Sights must be adjusted for the bow and distance being shot, and help you figure out how high or low, and left or right to hold your bow arm when releasing the string. They can make a huge difference in accuracy when used correctly, getting you to the center of your target faster. Here are four tips to get the most out of your sight:
Technique is tops
The basics of good shooting form – how you stand, your posture, and especially your anchor point (the place on your face that you draw the bowstring back to each time) – need to be consistent before you can get the most out of a sight. That means your draw hand must stop in the same place every time. Using a recurve bow as an example, the distance you pull the bowstring back determines how much energy your arrow carries as it leaves the bow. If the length you pull differs each time, you will see huge up and down variations in your shots. A similar idea applies for left and right hits. If your hand or the bowstring touches your face when you release one arrow, but the next time your hand or the string is 4 inches from your face, you will see lots of left and right variations in your shots. This is why it’s important to shoot properly before using a sight.
Follow your arrows
Use the adage “Follow the arrow” to remember which way to adjust your sight, whether you shoot a compound bow or a recurve. Move your sight in the direction of your arrows on the target. If your arrows hit low, move the sight down. If your arrows hit right on the target, move your sight to the right. If your arrows hit low left, move your sight down and to the left. This is a simple rule that everyone forgets at least once, and some archers will say it seems counter-intuitive. However, if your arrows are hitting low, and you move the sight down, in which direction will you need to move your arm to center your sight on the target? (Hint: up). In other words, “following the arrow” helps you to move your arm in the correct direction. That’s the sight doing its job.
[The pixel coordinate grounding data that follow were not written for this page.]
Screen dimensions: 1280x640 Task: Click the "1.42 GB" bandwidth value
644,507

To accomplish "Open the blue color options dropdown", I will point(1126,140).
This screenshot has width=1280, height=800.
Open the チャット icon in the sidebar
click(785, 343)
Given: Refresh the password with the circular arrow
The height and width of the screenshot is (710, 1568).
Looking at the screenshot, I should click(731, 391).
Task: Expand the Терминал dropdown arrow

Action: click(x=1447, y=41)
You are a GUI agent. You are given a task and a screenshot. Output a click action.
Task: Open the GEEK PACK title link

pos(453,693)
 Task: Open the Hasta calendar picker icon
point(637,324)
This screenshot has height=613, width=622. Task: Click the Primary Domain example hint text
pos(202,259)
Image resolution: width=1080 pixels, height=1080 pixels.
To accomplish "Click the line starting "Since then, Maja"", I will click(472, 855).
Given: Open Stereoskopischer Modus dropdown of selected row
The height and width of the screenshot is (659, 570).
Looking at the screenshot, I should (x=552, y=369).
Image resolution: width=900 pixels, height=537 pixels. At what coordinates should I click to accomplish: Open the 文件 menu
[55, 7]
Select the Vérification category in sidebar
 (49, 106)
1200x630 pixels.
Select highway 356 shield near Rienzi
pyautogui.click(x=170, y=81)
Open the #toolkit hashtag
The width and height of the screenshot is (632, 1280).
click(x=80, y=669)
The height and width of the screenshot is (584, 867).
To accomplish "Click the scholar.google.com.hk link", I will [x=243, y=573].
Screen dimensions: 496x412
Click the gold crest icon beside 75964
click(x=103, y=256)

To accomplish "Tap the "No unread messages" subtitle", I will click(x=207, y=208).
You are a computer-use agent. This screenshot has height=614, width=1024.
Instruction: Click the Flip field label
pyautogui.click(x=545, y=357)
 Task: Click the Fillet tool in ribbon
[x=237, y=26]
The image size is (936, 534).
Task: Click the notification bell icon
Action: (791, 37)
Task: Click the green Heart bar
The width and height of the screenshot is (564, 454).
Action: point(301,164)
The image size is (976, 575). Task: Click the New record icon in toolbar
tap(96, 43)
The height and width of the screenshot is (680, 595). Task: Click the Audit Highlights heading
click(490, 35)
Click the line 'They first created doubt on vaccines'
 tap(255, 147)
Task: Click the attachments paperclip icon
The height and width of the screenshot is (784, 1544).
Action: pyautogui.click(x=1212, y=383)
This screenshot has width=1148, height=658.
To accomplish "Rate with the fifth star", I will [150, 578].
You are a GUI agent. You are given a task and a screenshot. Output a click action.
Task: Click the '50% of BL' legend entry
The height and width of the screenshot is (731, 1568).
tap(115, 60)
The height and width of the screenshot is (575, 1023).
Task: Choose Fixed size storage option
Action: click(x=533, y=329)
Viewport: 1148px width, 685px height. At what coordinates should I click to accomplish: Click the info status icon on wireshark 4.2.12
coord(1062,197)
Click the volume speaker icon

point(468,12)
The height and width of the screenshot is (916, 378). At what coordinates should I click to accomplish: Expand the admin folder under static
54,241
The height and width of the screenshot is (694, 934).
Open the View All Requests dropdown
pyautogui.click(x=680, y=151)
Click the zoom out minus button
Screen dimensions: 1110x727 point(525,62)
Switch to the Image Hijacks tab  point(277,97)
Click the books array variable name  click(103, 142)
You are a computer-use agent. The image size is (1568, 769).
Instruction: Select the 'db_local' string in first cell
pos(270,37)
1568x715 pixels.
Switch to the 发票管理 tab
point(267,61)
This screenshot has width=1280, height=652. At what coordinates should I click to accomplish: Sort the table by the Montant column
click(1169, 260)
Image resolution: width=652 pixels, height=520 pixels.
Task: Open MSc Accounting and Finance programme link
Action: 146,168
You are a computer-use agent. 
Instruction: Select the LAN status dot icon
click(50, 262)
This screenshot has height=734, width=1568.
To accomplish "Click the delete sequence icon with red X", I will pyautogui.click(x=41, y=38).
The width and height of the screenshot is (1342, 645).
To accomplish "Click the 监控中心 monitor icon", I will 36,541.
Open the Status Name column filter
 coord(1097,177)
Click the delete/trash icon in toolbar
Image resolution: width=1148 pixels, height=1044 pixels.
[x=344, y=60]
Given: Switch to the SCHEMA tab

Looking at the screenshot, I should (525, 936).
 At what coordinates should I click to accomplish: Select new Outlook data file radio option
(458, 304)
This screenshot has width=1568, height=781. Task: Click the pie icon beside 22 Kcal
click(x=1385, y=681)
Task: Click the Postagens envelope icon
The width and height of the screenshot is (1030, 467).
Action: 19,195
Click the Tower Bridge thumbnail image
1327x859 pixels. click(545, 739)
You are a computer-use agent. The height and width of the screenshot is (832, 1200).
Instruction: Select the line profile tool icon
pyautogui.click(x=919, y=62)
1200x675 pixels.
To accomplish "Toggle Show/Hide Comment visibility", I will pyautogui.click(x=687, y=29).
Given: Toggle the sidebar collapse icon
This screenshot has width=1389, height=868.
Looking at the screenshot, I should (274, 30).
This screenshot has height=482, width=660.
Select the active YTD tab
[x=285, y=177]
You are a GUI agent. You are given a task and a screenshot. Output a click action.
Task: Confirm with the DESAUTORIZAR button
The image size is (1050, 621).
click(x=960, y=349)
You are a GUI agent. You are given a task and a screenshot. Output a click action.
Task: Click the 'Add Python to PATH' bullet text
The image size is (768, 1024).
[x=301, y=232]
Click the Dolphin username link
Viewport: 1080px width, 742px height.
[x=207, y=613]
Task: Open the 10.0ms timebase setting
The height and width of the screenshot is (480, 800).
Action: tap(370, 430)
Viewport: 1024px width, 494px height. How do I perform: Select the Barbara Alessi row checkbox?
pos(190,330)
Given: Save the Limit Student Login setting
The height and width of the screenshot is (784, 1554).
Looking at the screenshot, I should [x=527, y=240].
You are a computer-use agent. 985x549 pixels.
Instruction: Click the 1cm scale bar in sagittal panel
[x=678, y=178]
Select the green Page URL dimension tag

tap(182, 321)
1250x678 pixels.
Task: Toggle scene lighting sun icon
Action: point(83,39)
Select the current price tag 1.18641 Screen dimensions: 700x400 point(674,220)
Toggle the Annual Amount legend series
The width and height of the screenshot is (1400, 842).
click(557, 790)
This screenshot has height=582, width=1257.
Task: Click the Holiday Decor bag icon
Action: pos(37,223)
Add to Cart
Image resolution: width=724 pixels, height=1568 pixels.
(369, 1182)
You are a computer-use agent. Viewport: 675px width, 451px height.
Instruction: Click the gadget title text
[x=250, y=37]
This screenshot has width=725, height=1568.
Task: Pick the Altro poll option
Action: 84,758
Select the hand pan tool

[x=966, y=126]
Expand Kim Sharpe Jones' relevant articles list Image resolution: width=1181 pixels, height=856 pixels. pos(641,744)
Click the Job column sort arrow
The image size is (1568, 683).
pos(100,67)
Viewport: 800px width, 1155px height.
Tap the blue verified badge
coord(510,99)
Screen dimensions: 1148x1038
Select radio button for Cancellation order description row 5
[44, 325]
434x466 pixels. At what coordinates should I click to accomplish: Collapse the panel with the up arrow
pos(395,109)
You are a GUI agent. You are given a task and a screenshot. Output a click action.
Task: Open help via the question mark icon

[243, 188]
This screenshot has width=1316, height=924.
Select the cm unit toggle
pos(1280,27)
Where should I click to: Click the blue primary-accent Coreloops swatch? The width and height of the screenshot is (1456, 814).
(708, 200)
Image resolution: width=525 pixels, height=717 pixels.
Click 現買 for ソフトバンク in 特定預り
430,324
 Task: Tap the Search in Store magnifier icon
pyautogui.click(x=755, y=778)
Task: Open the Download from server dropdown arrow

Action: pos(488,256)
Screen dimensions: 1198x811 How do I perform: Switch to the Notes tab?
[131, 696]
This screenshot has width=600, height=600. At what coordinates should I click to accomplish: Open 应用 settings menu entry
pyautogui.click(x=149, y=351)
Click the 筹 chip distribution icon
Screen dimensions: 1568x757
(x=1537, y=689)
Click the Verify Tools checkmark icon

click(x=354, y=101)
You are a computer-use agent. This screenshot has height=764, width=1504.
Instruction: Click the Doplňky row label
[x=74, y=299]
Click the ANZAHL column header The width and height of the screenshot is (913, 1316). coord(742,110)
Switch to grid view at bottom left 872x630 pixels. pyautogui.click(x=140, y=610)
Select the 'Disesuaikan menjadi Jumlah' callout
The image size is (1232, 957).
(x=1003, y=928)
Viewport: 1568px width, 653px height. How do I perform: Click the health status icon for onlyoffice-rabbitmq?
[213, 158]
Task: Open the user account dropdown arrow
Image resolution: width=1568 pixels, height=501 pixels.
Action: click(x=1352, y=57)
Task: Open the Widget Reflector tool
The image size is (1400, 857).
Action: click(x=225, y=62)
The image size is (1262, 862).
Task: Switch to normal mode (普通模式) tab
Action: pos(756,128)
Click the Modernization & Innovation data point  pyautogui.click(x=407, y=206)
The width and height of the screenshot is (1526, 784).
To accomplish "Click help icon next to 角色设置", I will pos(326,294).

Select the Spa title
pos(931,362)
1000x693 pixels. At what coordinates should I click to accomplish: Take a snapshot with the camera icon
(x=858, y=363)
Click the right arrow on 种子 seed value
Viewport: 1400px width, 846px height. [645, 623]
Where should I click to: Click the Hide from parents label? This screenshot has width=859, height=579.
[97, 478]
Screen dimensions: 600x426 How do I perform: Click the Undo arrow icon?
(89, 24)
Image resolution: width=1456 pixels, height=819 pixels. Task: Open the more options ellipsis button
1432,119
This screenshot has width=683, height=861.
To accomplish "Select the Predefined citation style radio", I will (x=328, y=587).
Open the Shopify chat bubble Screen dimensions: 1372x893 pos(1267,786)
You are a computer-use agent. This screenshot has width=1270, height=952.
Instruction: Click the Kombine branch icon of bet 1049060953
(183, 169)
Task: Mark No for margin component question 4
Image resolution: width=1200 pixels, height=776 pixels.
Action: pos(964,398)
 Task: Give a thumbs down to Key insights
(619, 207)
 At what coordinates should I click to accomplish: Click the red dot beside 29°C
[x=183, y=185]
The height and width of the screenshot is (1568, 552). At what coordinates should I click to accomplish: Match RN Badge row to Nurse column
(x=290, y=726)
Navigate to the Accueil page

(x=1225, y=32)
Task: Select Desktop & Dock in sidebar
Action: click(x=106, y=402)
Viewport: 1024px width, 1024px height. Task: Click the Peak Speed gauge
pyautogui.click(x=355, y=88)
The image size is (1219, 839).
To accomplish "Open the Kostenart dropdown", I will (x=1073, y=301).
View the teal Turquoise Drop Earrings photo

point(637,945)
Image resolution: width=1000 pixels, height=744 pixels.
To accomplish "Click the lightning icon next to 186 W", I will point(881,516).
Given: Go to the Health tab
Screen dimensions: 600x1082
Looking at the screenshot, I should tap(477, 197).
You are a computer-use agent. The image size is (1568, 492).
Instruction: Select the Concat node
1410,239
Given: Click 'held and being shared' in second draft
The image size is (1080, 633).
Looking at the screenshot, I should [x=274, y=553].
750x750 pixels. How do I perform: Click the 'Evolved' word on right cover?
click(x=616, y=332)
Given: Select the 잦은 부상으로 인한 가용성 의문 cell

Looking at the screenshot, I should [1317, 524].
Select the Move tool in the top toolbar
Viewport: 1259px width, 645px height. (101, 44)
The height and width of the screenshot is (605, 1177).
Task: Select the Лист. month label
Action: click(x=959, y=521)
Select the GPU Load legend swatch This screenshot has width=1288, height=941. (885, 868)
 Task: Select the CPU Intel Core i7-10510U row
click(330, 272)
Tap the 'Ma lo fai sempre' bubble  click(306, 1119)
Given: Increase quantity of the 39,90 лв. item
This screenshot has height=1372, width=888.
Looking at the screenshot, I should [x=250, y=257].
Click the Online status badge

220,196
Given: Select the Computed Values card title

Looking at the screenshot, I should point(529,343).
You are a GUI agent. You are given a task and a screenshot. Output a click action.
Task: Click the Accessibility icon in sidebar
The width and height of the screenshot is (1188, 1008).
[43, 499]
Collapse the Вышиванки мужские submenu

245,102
Be smart about your adjustments
Don’t just grab the sight and move it without looking carefully. Count the turns or watch the marks on your sight. If you’re shooting at a bullseye target and three arrows hit high in the outermost ring, move your sight up (following the arrow that’s high) 10 lines. Shoot again. Let’s say three arrows hit low in the 1 ring. If you’re paying attention, you know to move the sight back five lines. In other words, split the difference between your first attempt and your adjustment.
Don’t stop at one
Shoot several arrows before making adjustments, unless you’re dangerously off target. If your arrows are on the target, but not hitting the spot where you’re aiming, shoot at least three arrows or perhaps more before adjusting the sight. Look at the entire group, find the middle, and use that point to adjust your sight. For instance, if half your arrows are above your mark and half are below it, don’t adjust your height. But if every arrow is right of the mark, adjust your sight to the right.
With practice and some thinking, you’ll be hitting your mark in no time!